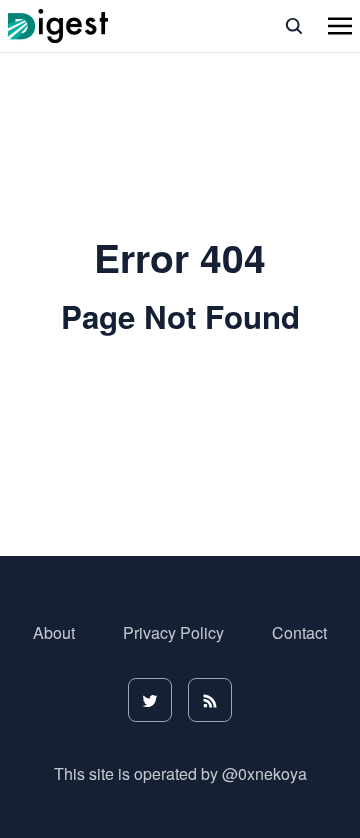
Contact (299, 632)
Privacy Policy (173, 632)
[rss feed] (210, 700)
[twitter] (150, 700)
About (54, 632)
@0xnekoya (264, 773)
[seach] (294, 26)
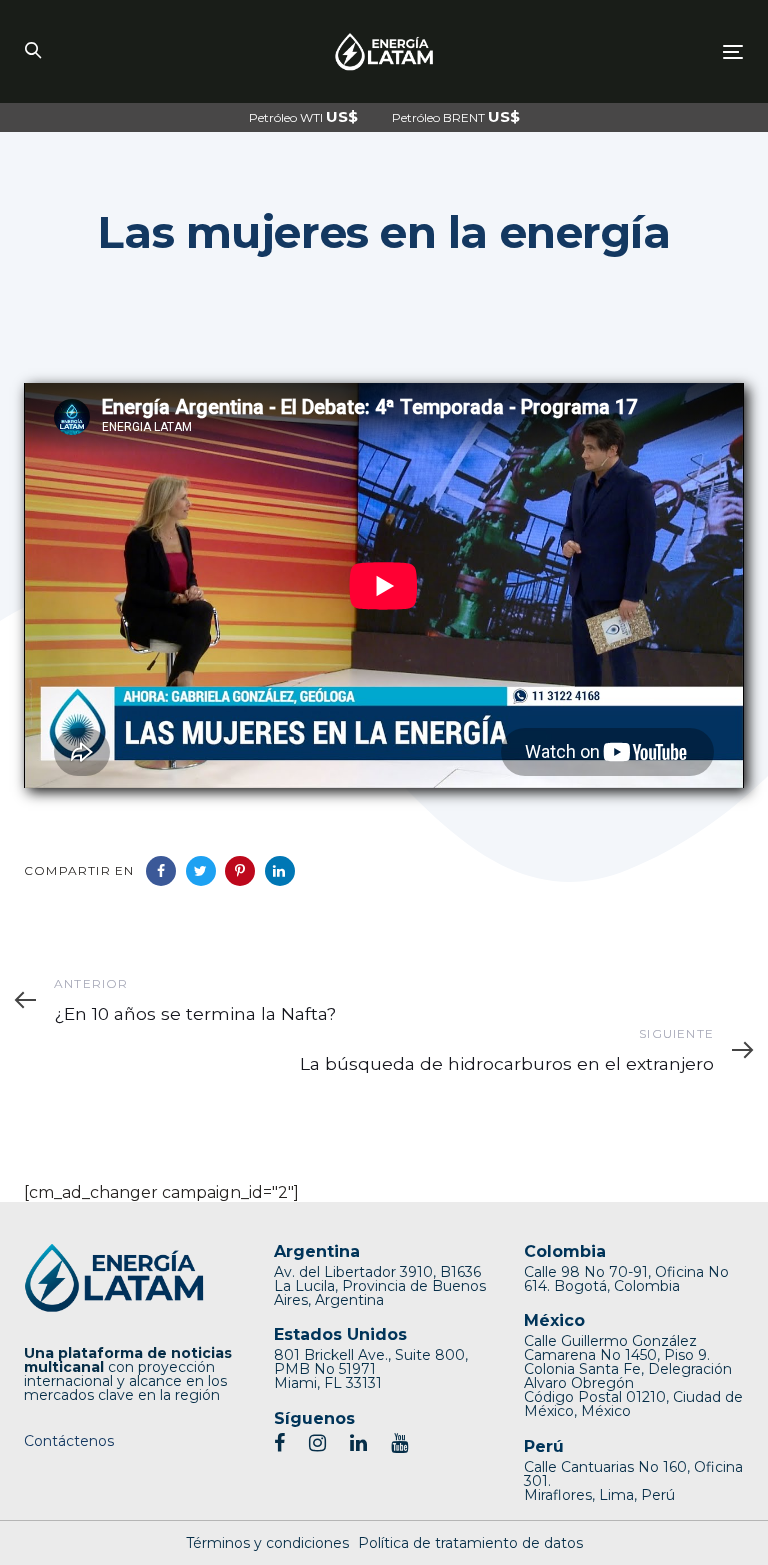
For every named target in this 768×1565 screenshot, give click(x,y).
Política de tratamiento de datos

──────

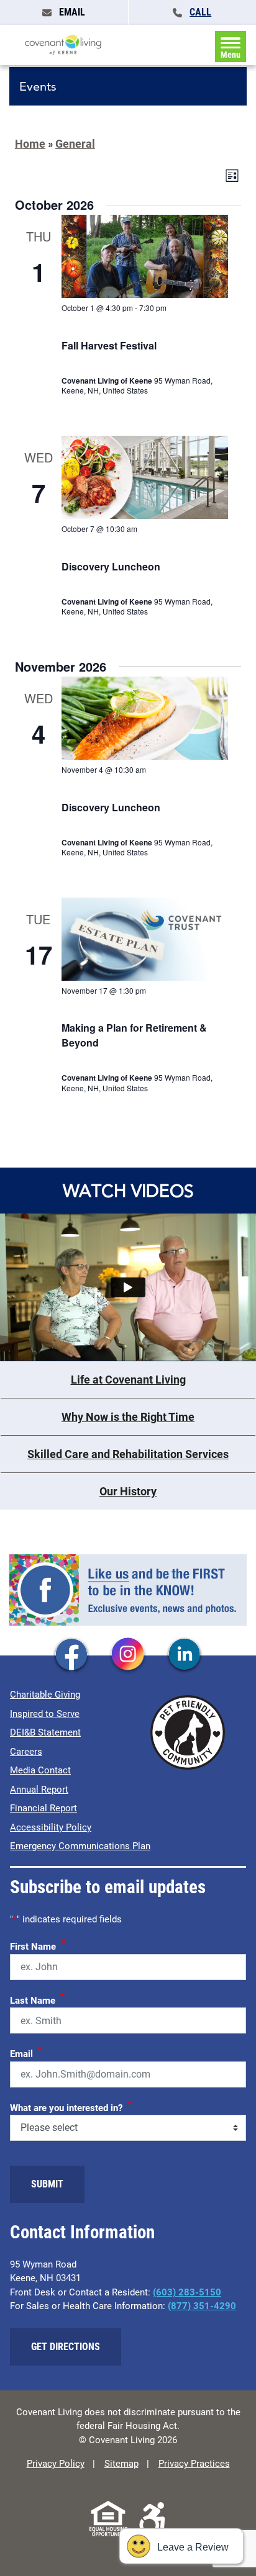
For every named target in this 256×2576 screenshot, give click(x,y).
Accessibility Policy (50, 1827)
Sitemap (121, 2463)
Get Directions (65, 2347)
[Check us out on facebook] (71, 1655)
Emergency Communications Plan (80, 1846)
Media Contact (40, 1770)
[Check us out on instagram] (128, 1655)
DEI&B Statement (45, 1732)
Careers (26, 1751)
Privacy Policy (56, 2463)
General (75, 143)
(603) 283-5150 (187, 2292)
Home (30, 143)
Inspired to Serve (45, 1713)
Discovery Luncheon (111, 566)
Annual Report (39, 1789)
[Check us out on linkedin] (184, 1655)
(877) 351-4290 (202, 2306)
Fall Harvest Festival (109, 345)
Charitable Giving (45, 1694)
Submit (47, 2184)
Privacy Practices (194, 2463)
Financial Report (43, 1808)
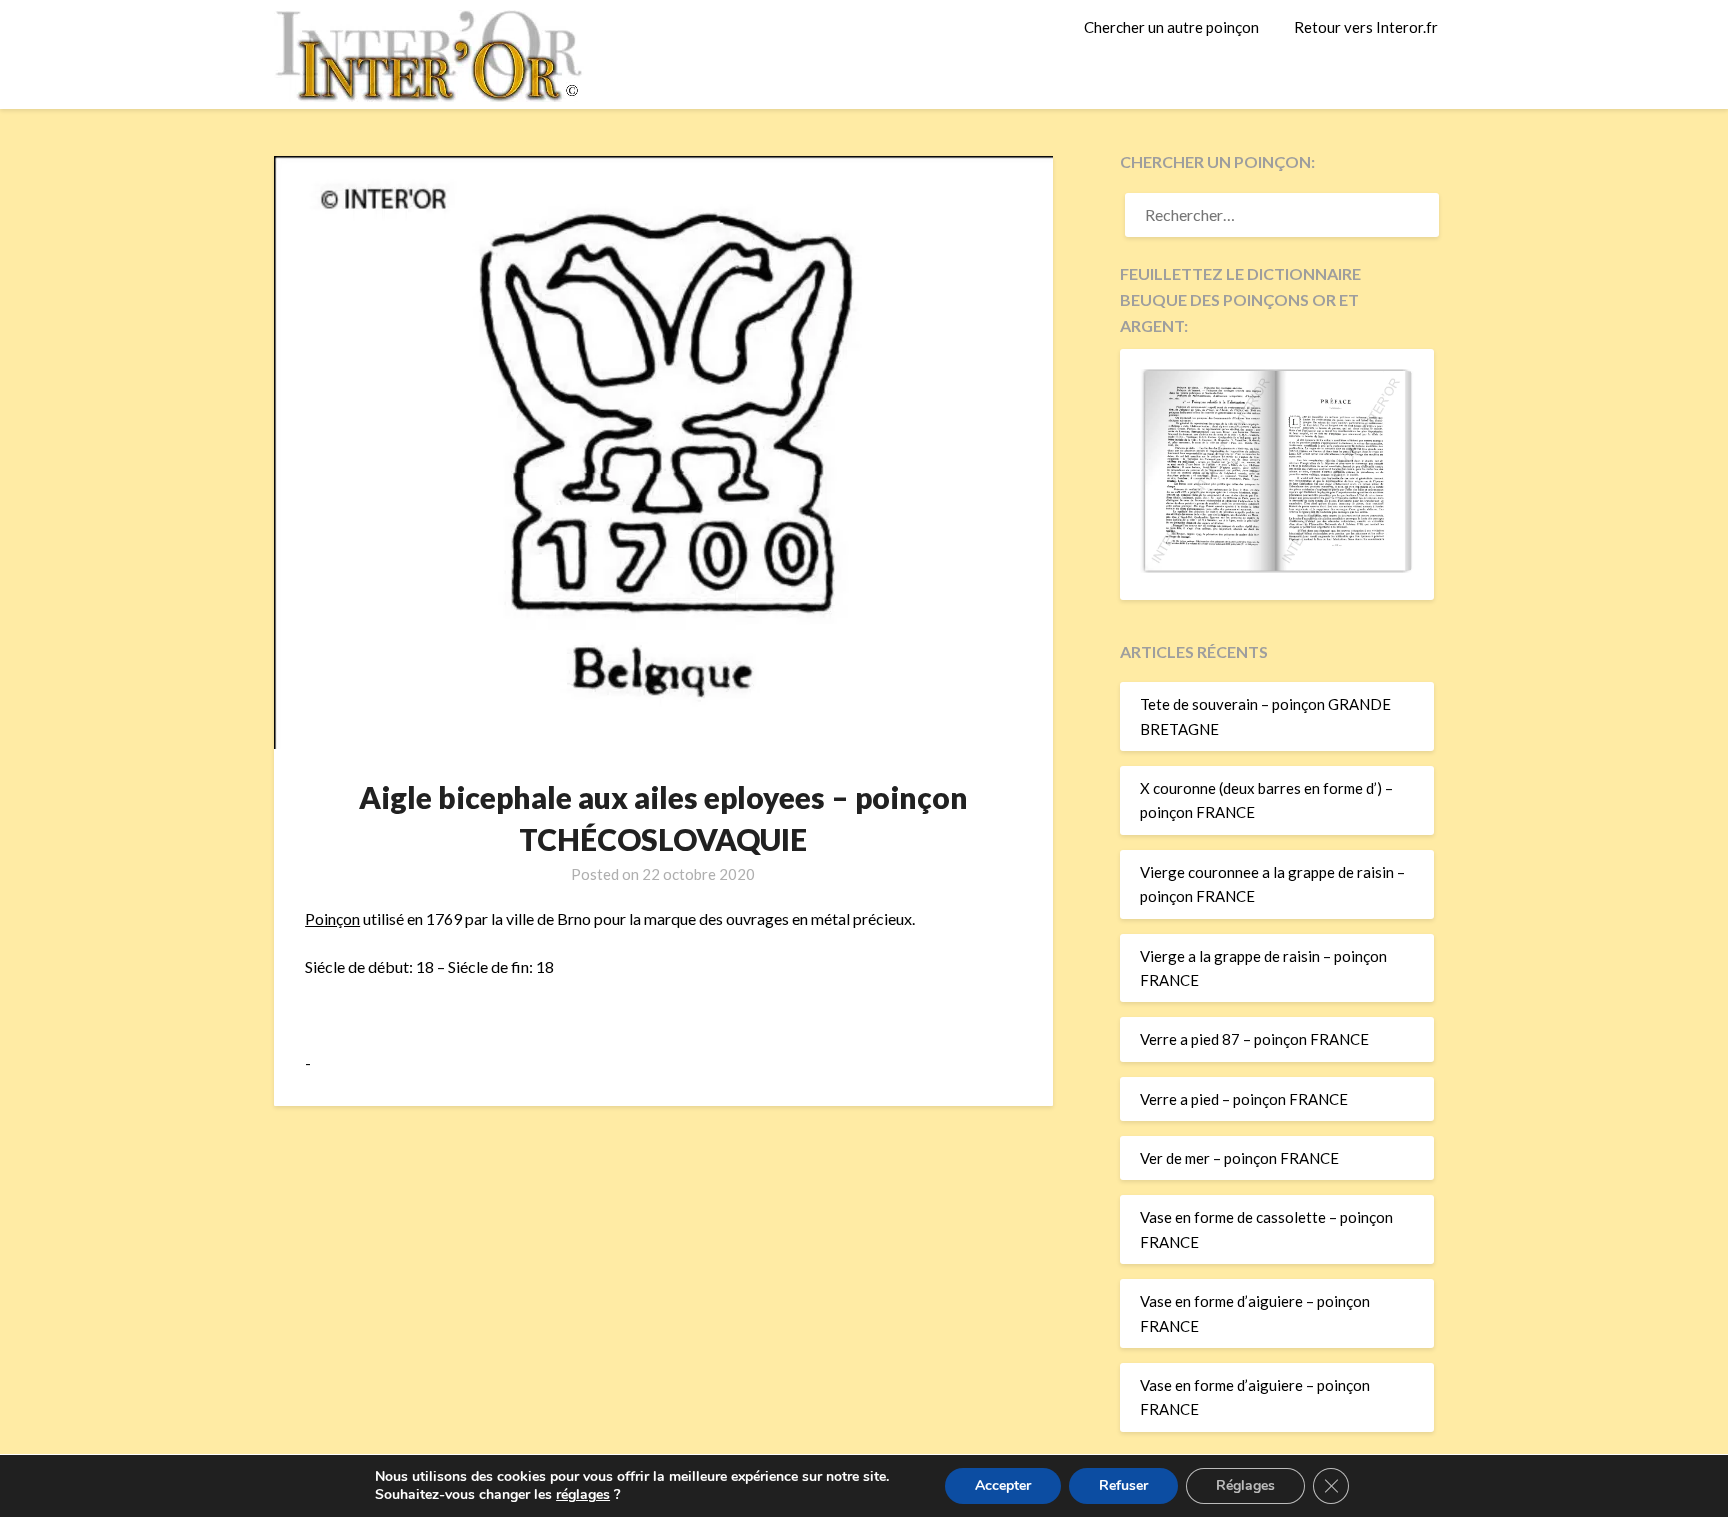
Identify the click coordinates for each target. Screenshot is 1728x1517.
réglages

──────

Output exactly the lines above, beginning at the one with "Contact (299, 632)" and stopping after the one with "Política de tratamiento de datos". Pictures are to be omitted.

Contact (299, 632)
Privacy Policy (173, 632)
[rss feed] (210, 700)
[twitter] (150, 700)
About (54, 632)
@0xnekoya (264, 773)
[seach] (294, 26)
For every named target in this 768×1565 screenshot, give click(x,y).
Política de tratamiento de datos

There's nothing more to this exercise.